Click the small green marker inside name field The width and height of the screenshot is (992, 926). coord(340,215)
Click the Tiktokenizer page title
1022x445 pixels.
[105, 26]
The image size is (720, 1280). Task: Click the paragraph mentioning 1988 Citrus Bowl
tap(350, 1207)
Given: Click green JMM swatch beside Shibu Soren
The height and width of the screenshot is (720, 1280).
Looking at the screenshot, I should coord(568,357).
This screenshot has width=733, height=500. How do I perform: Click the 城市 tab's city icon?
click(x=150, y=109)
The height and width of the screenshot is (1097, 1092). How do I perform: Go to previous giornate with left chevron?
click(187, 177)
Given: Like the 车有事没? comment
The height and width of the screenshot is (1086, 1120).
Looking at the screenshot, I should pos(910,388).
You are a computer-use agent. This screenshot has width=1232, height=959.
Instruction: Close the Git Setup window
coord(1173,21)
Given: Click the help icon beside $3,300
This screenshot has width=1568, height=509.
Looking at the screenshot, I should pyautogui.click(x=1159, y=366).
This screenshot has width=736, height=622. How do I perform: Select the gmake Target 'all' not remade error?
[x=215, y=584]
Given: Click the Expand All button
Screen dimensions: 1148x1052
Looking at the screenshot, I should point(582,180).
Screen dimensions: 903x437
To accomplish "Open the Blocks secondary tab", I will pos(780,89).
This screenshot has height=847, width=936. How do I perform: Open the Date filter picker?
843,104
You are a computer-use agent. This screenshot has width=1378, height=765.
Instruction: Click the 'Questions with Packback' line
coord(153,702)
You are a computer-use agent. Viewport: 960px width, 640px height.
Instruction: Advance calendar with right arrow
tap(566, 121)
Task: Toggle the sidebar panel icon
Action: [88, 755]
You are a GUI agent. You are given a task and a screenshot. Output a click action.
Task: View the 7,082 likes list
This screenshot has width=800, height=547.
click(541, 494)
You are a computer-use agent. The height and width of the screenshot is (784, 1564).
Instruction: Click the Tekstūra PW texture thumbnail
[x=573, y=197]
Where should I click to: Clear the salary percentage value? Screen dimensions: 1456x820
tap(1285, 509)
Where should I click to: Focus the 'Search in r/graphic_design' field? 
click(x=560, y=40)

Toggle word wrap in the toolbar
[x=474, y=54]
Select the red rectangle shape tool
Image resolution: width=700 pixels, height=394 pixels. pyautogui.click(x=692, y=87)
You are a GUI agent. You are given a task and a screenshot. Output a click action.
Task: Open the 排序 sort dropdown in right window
# # # # #
Work request.
All lines from the one containing "The height and width of the screenshot is (1086, 1120)." to the last line above should be reproduced exactly, and no other lines should be given.

Exercise answer.
The height and width of the screenshot is (1086, 1120).
Looking at the screenshot, I should pos(910,388).
You are a computer-use agent. This screenshot has width=1232, height=959.
Instruction: Close the Git Setup window
coord(1173,21)
Given: Click the help icon beside $3,300
This screenshot has width=1568, height=509.
Looking at the screenshot, I should pyautogui.click(x=1159, y=366).
This screenshot has width=736, height=622. How do I perform: Select the gmake Target 'all' not remade error?
[x=215, y=584]
Given: Click the Expand All button
Screen dimensions: 1148x1052
Looking at the screenshot, I should point(582,180).
Screen dimensions: 903x437
To accomplish "Open the Blocks secondary tab", I will pos(780,89).
This screenshot has height=847, width=936. How do I perform: Open the Date filter picker?
843,104
You are a computer-use agent. This screenshot has width=1378, height=765.
Instruction: Click the 'Questions with Packback' line
coord(153,702)
You are a computer-use agent. Viewport: 960px width, 640px height.
Instruction: Advance calendar with right arrow
tap(566, 121)
Task: Toggle the sidebar panel icon
Action: [88, 755]
You are a GUI agent. You are given a task and a screenshot. Output a click action.
Task: View the 7,082 likes list
This screenshot has width=800, height=547.
click(541, 494)
You are a computer-use agent. The height and width of the screenshot is (784, 1564).
Instruction: Click the Tekstūra PW texture thumbnail
[x=573, y=197]
Where should I click to: Clear the salary percentage value? Screen dimensions: 1456x820
tap(1285, 509)
Where should I click to: Focus the 'Search in r/graphic_design' field? 
click(x=560, y=40)

Toggle word wrap in the toolbar
[x=474, y=54]
Select the red rectangle shape tool
Image resolution: width=700 pixels, height=394 pixels. pyautogui.click(x=692, y=87)
You are a GUI agent. You are given a task and a screenshot. Output a click action.
Task: Open the 排序 sort dropdown in right window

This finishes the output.